CHALLENGE.
Convert the rows starting at the line that contains "Task: Select the rotate models tool" and ending at the line that contains "tap(15, 361)" into a Markdown table with two columns, No. and Entry, giving each line its number and leaving out any blank lines.

╔══

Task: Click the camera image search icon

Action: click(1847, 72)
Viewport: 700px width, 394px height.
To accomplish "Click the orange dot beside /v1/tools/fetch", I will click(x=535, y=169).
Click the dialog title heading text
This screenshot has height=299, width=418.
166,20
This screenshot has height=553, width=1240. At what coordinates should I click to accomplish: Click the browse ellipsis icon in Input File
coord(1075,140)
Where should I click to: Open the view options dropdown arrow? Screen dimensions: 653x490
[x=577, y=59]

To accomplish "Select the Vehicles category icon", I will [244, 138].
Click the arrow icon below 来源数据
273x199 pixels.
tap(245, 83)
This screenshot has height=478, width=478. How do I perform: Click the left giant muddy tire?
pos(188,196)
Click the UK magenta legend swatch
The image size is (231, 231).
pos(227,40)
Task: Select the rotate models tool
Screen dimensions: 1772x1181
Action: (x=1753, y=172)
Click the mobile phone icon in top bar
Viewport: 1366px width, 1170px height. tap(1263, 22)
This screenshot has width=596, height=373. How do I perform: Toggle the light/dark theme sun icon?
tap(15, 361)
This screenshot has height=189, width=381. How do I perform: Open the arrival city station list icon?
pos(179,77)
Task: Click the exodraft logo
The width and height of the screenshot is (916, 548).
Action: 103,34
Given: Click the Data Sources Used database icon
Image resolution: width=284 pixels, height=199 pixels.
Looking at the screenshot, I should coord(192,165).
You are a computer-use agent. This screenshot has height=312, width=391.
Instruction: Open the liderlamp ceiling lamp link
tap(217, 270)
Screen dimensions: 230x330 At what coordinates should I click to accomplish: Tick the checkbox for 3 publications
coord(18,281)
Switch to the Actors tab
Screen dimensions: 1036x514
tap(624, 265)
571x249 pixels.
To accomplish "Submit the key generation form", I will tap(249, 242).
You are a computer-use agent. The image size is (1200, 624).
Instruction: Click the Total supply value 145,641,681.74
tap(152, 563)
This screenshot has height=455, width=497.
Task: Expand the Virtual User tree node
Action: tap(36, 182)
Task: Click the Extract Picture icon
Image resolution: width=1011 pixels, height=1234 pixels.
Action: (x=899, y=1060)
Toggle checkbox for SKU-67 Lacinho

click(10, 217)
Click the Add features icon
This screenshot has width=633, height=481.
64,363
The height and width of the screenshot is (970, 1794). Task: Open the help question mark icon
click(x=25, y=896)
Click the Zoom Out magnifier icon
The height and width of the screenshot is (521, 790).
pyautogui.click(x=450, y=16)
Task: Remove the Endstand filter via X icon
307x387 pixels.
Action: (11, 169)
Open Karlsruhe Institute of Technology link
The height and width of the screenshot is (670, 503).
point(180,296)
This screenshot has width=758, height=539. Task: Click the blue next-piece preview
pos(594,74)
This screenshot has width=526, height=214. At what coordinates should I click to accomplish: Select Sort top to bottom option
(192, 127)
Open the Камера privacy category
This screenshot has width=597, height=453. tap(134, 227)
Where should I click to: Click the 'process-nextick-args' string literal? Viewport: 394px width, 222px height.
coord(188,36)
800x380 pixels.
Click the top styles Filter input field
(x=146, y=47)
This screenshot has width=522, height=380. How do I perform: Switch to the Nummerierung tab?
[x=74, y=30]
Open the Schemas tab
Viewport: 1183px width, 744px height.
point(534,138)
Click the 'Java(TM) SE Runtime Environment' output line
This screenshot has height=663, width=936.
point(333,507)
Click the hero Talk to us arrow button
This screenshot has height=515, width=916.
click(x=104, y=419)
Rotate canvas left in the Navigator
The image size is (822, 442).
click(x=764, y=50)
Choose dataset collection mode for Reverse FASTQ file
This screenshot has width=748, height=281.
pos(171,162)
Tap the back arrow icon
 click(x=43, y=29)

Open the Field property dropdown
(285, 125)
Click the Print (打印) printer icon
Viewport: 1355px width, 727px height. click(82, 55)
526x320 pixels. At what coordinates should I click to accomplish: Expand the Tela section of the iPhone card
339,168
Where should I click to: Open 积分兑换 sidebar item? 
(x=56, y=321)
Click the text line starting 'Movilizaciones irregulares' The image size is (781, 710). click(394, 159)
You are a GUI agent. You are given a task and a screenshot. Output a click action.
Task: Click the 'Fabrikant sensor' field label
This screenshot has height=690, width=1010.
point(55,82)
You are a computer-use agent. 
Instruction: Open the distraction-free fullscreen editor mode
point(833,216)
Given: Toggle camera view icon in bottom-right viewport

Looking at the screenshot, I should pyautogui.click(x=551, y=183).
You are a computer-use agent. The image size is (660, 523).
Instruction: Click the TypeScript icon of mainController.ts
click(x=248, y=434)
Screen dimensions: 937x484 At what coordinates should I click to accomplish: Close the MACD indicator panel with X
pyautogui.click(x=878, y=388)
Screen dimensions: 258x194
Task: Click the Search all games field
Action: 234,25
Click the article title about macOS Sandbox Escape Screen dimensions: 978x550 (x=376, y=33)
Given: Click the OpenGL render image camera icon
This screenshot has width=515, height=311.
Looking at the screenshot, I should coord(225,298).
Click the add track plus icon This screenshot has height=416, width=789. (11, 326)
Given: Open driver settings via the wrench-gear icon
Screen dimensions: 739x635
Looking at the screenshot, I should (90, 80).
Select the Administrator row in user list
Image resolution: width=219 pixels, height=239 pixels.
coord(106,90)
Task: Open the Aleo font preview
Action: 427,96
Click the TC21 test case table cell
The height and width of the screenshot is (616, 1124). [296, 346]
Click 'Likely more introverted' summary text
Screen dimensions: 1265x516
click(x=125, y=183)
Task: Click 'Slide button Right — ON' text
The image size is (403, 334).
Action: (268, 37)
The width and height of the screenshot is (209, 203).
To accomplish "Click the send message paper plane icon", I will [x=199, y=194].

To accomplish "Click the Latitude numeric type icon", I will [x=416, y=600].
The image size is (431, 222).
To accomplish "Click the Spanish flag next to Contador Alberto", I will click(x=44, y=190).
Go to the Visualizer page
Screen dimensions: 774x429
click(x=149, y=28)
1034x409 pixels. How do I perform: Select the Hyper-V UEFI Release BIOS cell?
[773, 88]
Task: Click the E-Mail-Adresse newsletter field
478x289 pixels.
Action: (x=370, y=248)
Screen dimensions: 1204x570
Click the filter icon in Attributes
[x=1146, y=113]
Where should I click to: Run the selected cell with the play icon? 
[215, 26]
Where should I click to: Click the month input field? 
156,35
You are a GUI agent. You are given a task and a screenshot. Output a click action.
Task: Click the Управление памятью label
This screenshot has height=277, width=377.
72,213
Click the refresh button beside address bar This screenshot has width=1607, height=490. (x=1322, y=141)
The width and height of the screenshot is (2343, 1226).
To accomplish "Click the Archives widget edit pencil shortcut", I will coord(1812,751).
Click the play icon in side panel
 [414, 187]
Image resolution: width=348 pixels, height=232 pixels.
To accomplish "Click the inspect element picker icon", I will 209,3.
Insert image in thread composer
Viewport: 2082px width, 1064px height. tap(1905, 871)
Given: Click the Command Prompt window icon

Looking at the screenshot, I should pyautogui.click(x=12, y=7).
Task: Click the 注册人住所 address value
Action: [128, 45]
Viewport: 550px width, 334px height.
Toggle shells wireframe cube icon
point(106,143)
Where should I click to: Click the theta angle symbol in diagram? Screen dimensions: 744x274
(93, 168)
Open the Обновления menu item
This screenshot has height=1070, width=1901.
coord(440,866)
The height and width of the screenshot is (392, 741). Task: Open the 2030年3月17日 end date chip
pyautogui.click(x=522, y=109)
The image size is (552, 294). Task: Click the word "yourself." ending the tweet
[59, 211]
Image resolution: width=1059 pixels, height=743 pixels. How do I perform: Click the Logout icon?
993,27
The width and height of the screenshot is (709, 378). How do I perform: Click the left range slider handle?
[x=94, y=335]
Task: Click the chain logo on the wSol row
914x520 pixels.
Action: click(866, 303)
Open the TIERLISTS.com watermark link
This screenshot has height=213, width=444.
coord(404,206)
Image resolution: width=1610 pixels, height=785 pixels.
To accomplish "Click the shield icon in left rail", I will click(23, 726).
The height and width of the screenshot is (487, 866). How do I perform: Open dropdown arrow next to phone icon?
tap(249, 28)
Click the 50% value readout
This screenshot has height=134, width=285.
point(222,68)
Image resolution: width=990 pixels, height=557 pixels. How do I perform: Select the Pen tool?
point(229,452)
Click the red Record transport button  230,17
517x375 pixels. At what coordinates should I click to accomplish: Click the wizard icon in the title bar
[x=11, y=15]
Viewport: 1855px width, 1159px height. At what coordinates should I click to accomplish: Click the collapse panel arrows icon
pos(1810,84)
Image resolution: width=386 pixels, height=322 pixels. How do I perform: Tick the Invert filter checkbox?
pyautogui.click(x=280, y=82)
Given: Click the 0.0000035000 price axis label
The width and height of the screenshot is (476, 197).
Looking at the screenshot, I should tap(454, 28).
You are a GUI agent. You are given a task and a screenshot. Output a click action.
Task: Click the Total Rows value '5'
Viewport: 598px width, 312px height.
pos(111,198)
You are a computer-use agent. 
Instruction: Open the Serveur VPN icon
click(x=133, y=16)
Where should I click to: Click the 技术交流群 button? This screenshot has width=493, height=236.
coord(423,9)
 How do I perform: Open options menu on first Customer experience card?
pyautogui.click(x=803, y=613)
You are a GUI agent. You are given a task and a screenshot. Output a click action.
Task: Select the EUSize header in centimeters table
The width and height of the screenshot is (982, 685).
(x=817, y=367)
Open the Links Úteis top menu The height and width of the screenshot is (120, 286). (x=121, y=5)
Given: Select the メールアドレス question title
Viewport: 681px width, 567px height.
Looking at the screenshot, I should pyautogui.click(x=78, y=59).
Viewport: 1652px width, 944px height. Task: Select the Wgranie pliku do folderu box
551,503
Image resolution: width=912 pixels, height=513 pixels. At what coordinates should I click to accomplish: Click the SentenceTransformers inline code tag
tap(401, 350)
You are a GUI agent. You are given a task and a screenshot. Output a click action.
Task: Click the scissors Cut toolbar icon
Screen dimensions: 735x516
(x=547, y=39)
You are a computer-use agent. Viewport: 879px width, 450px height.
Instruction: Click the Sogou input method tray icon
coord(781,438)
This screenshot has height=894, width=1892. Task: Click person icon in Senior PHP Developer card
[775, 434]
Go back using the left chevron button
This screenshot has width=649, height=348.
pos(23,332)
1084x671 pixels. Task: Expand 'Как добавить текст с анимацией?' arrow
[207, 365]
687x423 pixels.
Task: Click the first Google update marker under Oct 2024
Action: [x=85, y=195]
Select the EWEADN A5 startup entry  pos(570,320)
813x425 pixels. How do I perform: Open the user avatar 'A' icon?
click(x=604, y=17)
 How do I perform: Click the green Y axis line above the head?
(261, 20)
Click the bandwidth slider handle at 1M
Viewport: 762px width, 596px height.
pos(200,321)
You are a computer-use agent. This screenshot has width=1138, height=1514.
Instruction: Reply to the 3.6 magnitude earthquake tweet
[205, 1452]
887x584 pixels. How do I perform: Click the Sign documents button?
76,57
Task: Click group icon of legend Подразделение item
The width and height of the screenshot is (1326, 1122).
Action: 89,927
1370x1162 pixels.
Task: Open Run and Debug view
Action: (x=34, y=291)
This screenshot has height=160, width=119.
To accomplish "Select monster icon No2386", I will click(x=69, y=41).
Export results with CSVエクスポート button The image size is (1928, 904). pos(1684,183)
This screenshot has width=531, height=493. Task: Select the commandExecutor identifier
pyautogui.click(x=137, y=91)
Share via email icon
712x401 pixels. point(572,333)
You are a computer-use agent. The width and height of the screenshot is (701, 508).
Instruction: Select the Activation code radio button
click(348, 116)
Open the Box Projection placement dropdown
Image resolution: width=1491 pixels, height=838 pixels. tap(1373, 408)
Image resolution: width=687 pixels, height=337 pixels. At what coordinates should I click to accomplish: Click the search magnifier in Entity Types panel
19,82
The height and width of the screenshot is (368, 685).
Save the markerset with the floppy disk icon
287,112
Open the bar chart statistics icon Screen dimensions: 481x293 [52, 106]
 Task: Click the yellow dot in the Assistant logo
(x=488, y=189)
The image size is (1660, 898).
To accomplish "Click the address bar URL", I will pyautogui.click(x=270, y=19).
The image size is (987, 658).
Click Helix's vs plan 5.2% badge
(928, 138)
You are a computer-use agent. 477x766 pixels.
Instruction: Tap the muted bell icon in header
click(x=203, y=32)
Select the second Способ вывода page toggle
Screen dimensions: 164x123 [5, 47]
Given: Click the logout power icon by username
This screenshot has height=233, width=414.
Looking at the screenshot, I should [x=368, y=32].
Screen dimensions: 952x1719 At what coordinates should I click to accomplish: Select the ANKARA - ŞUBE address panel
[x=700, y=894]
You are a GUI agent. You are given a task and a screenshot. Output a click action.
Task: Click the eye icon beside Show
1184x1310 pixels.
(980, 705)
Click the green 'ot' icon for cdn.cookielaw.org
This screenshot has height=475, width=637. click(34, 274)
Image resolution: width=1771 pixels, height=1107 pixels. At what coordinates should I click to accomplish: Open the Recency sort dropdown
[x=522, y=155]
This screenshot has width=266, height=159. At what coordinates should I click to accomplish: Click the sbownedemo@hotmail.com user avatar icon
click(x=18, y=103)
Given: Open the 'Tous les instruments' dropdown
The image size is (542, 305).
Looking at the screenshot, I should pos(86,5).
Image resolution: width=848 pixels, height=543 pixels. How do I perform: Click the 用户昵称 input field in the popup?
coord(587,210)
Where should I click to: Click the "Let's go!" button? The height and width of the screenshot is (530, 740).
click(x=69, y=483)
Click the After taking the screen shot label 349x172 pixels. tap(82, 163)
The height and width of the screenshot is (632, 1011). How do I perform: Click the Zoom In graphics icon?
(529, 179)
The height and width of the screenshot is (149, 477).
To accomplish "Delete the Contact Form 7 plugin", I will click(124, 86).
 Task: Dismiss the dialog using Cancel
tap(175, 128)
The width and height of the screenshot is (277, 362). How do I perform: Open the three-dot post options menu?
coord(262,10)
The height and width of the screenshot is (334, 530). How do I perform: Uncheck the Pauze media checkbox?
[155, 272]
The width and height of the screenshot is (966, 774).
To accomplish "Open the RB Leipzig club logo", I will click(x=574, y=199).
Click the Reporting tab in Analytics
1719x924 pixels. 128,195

╚══

OUTPUT FOR THIS EXERCISE.
| No. | Entry |
|---|---|
| 1 | Task: Select the rotate models tool |
| 2 | Screen dimensions: 1772x1181 |
| 3 | Action: (x=1753, y=172) |
| 4 | Click the mobile phone icon in top bar |
| 5 | Viewport: 1366px width, 1170px height. tap(1263, 22) |
| 6 | This screenshot has width=596, height=373. How do I perform: Toggle the light/dark theme sun icon? |
| 7 | tap(15, 361) |